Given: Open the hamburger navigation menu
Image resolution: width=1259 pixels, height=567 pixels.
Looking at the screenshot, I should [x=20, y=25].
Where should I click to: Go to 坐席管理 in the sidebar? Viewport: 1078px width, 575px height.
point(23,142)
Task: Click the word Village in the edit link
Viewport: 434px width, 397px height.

----------------------------------------

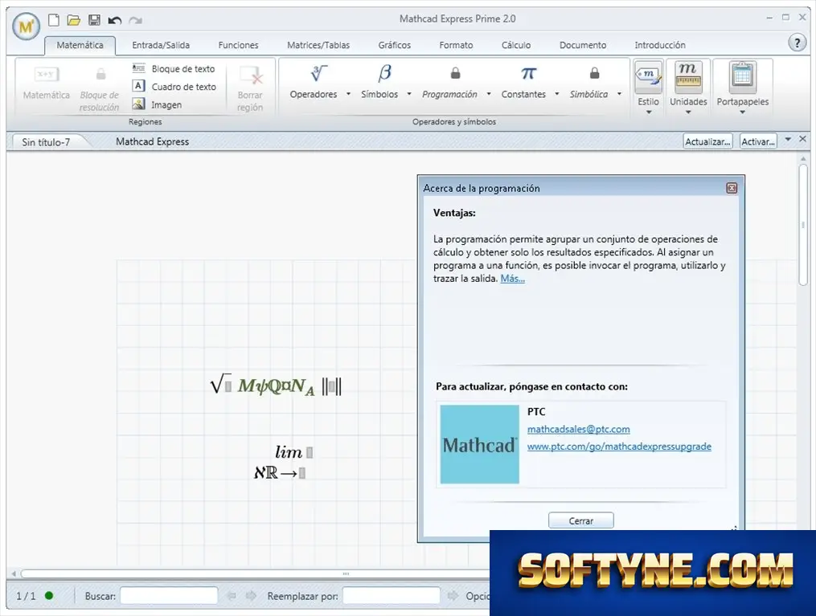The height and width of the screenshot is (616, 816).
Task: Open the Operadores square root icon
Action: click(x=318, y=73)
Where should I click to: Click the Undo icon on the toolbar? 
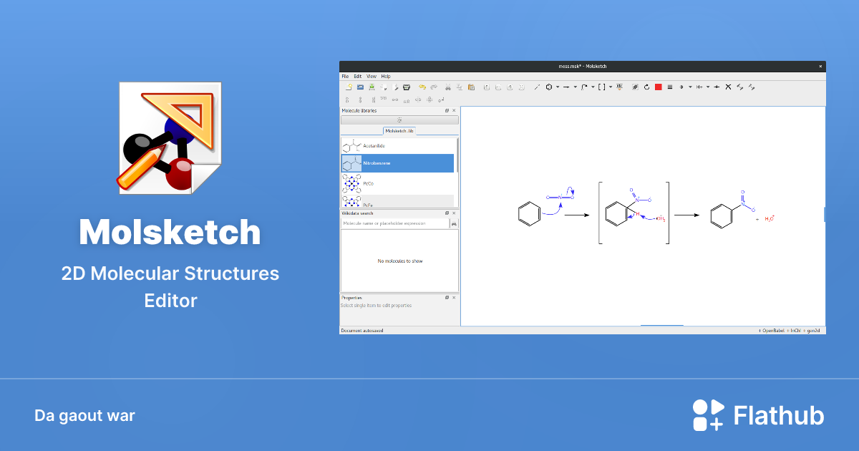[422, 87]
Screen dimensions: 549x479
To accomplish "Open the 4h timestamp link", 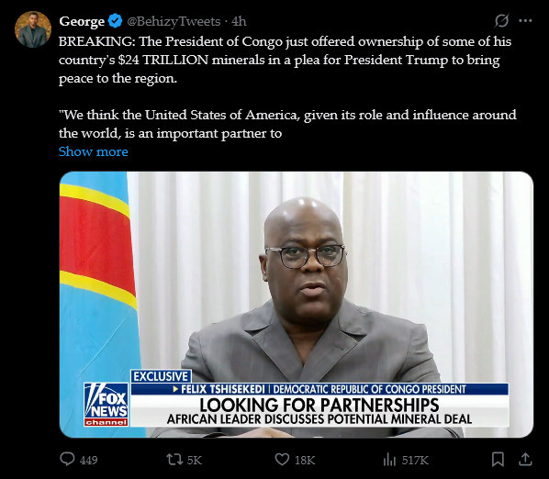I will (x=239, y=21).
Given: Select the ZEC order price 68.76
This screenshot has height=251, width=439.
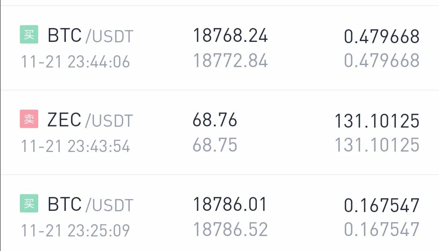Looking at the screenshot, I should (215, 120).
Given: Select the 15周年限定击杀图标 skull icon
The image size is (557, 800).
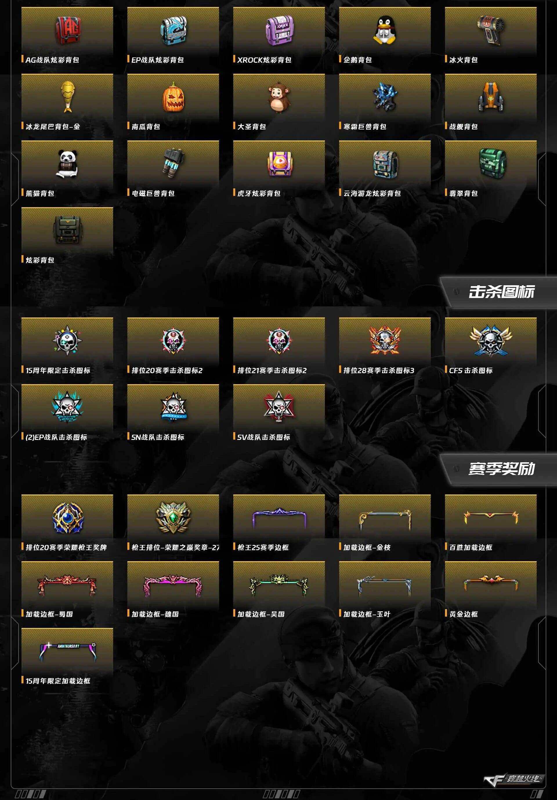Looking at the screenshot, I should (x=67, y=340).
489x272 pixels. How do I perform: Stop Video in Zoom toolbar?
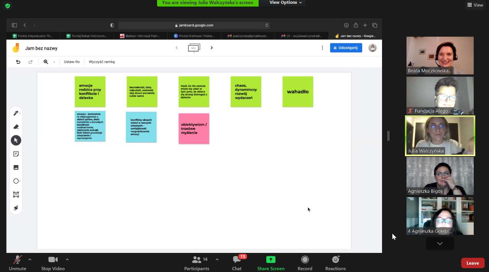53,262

----------------------------------------

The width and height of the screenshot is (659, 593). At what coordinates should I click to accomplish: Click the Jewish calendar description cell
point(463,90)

----------------------------------------

Among the entries above, locate the lines containing "Image resolution: width=1259" and "Viewport: 434px width, 397px height.", and transcribe exactly those two lines and all lines between.

Image resolution: width=1259 pixels, height=567 pixels.
Looking at the screenshot, I should [x=20, y=25].
Where should I click to: Go to 坐席管理 in the sidebar? Viewport: 1078px width, 575px height.
point(23,142)
Task: Click the word Village in the edit link
Viewport: 434px width, 397px height.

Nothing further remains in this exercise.